The Exiled by Kati Hiekkapelto is the third in a series of mysteries dealing with police detective Anna Fekete who lives and works in Finland. In this book, she goes home to see her family in Serbia and encounters murder in Kanizsa, her home village. I won this novel in a Goodreads giveaway in 2016. It is the last of five Goodreads giveaway wins from last year. I have finally gotten it read while it's still Women in Translation (WIT) month. Kati Hiekkapelto originally wrote this book in Finnish. For more information about WIT month see an interview with the Israeli woman scientist who originated it here .
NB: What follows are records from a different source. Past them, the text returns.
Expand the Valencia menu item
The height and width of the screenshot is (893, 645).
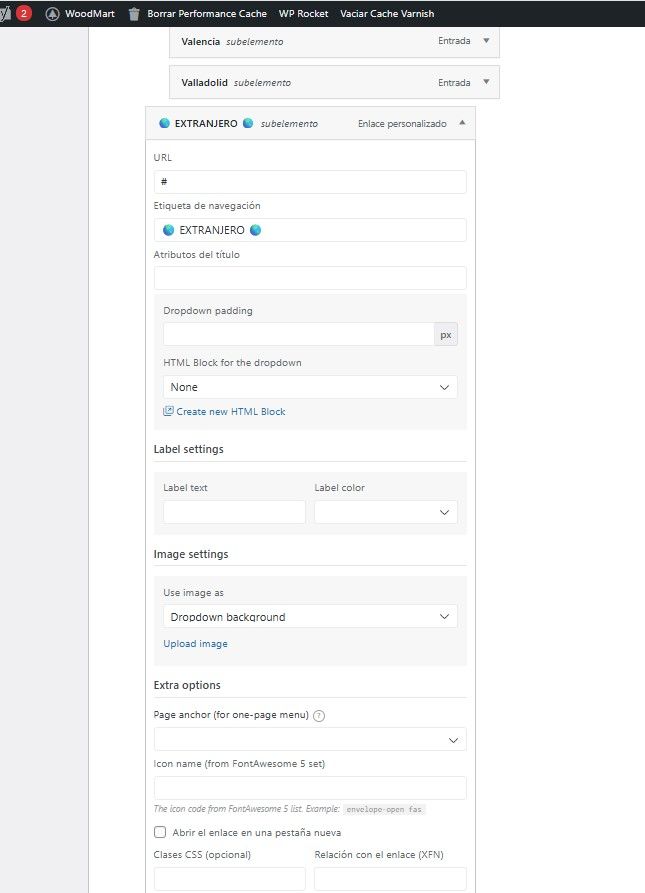coord(486,41)
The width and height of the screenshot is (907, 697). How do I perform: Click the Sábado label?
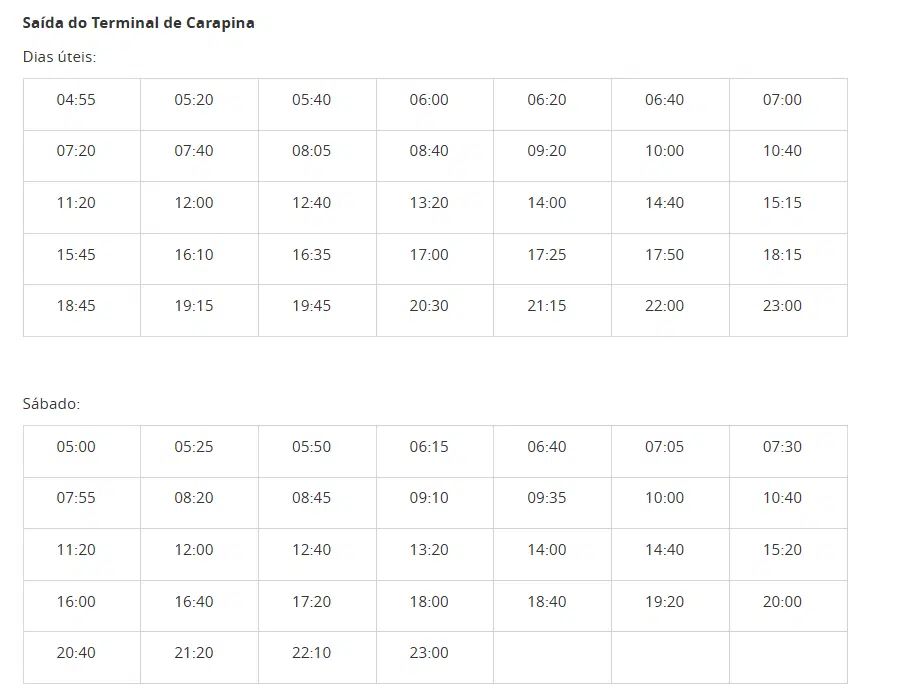point(51,404)
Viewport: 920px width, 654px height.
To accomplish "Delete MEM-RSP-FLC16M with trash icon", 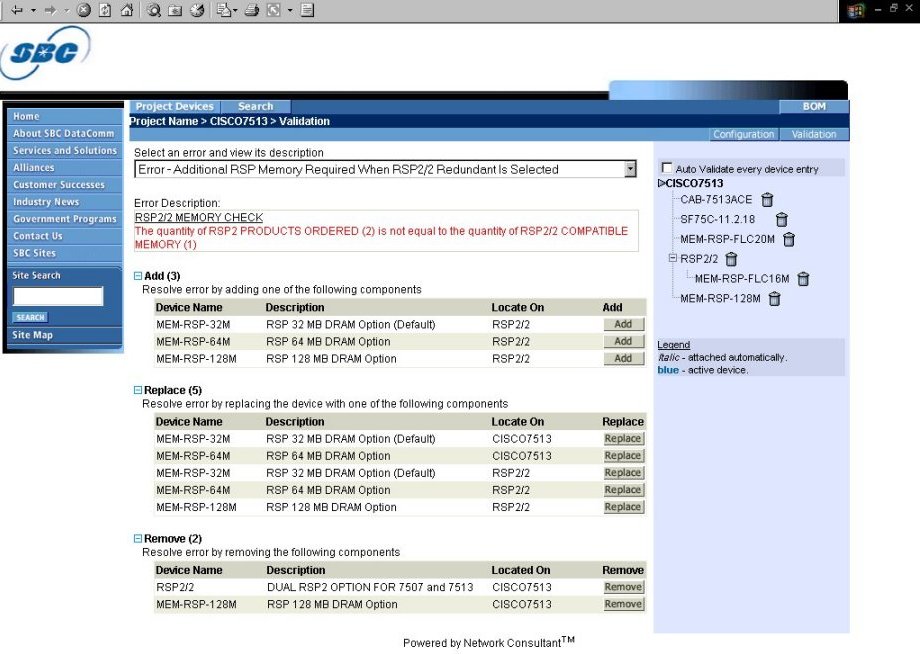I will [803, 279].
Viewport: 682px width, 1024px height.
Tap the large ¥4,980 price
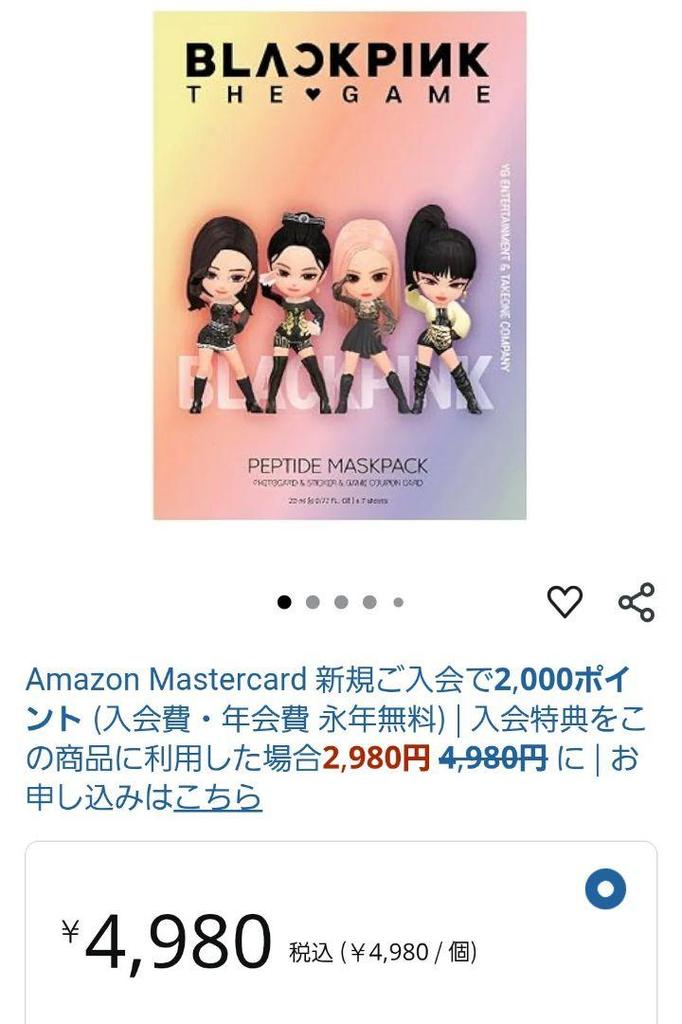tap(167, 942)
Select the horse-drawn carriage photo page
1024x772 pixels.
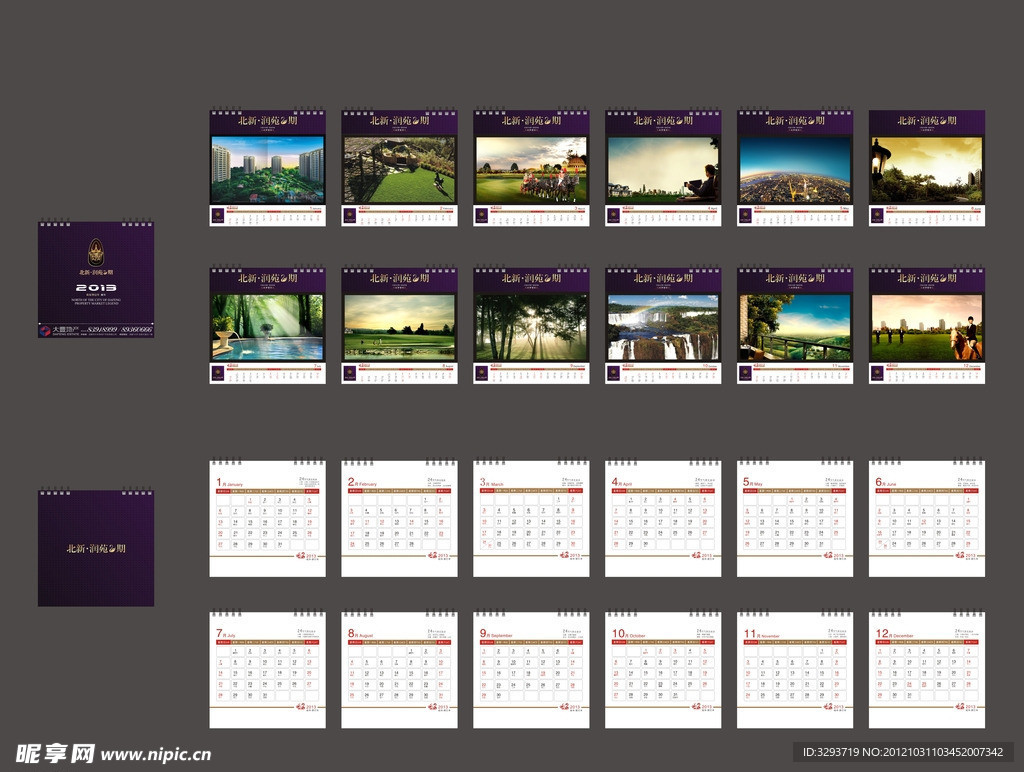pyautogui.click(x=531, y=168)
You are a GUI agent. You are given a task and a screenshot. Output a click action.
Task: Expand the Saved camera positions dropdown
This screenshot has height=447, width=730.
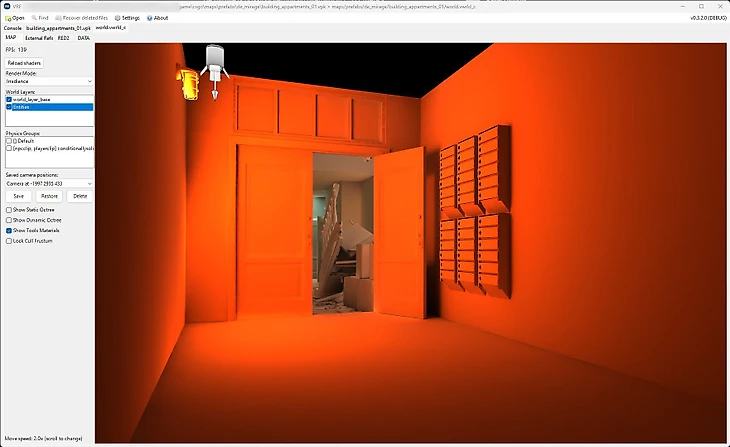coord(49,184)
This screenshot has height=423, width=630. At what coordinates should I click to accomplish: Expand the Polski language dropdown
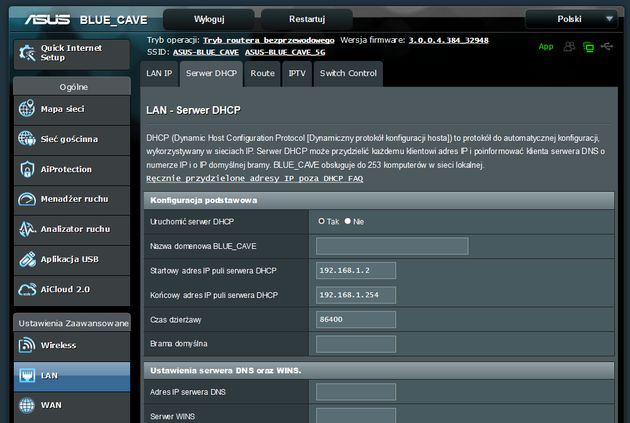click(571, 19)
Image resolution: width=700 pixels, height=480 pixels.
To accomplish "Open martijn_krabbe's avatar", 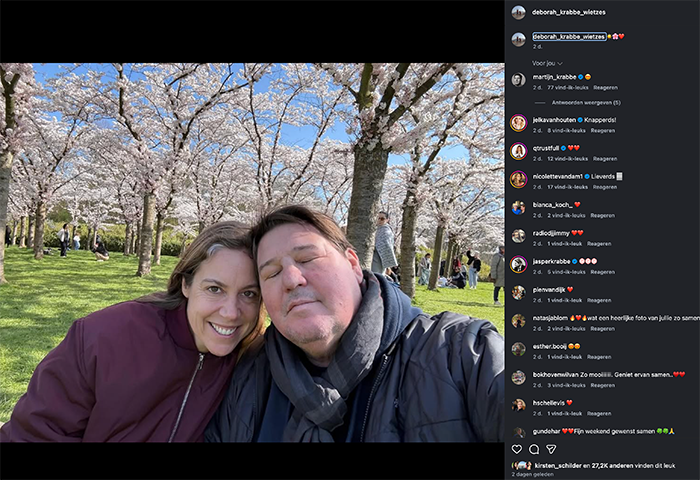I will [x=518, y=80].
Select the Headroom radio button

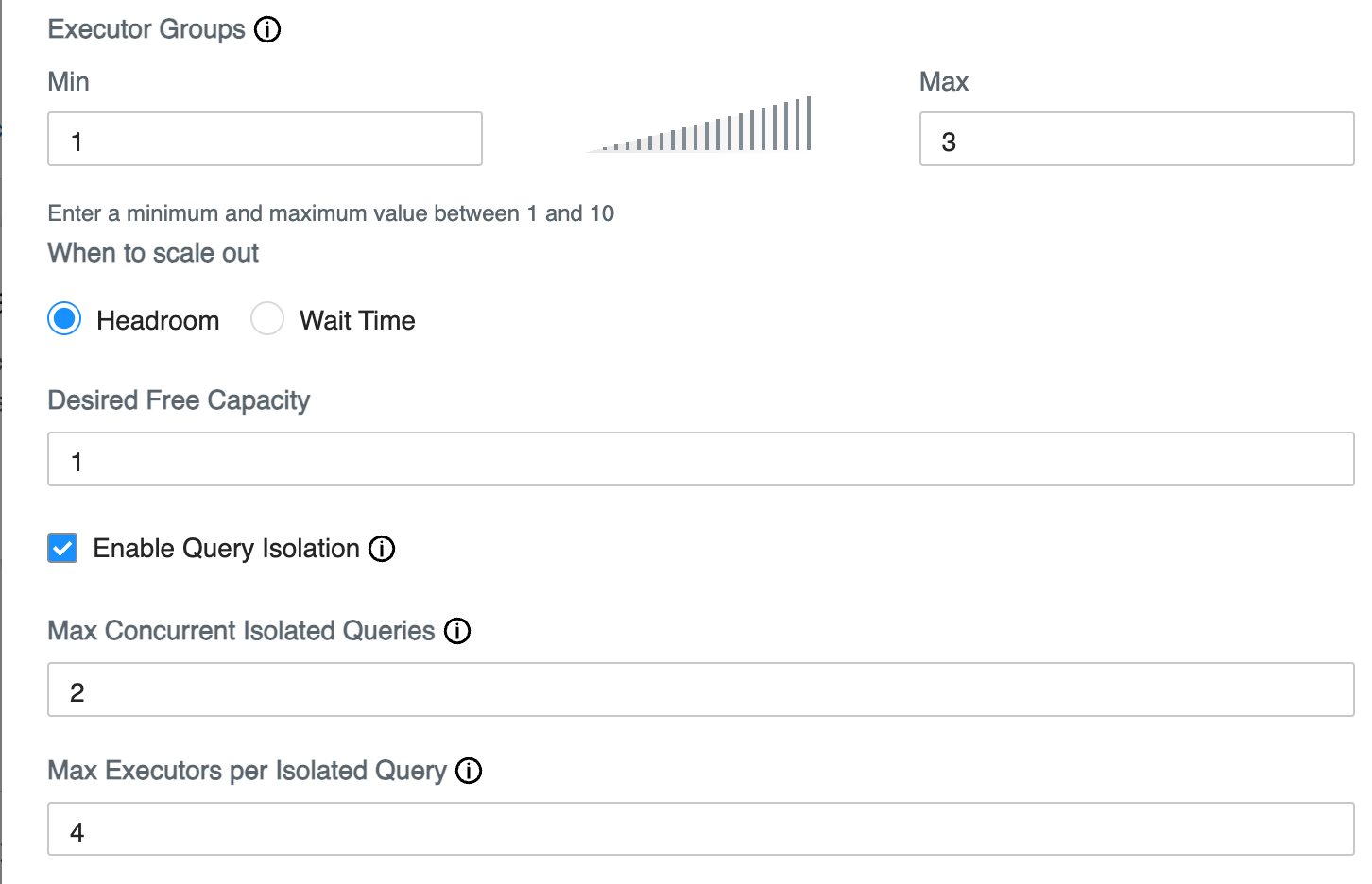click(x=64, y=319)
This is the first novel I've read in this series, but my perception is that Anna Fekete is not a noir detective. She believes in values that are considered old fashioned in the 21st century like integrity and justice. The violence in this novel also isn't on the level of the really dark Scandinavian noir that I've read. There are no stomach churning details. Although there is 21st century cynicism and corruption on the part of the local authorities in Serbia, I would call this noir lite, and I definitely prefer that. I hate finishing a book feeling totally disgusted as happens with most noir.
I was also glad to see a woman who wouldn't back down no matter how many people told her not to investigate the death of the man who stole her handbag. It seemed to me that she's a rare woman. Someone else wouldn't have cared about the death of a thief--especially when the thief had stolen from her. He was Romani and Anna thought he deserved justice. Anna relied on the assistance of her loyal friend, Reka, a local journalist who gave her information and contacts. Another woman that I really liked in this novel was Judit, a Romani community leader.
The parallel between Romani in Serbia and African Americans in the United States was very clear in The Exiled. Romani lives didn't matter. Whites in Serbia made the exact same sort of contemptuous comments about Romani as white racists tend to make about African Americans in the U.S. The people in Anna's village were Hungarians, an ethnic minority in Serbia. They didn't like it when the government of Serbia discriminated against them, but too many of them looked down on Romani and considered them worthless.
Anna reflected about the village where she was born, and wondered about what home meant. Could she really feel at home with people who didn't share her values? I identified with Anna's inner struggle over this issue.
The current massive refugee problem is part of the background of The Exiled . The same people who denigrate Romani were equally prejudiced against refugees. Anna went to the refugee camp with the village's Orthodox priest to see if she could help them.
The genuinely decent woman protagonist, and her fight against both bigotry and corruption gave The Exiled stature. It's a cut above the usual mystery. I look forward to reading the next in the series when it becomes available in English.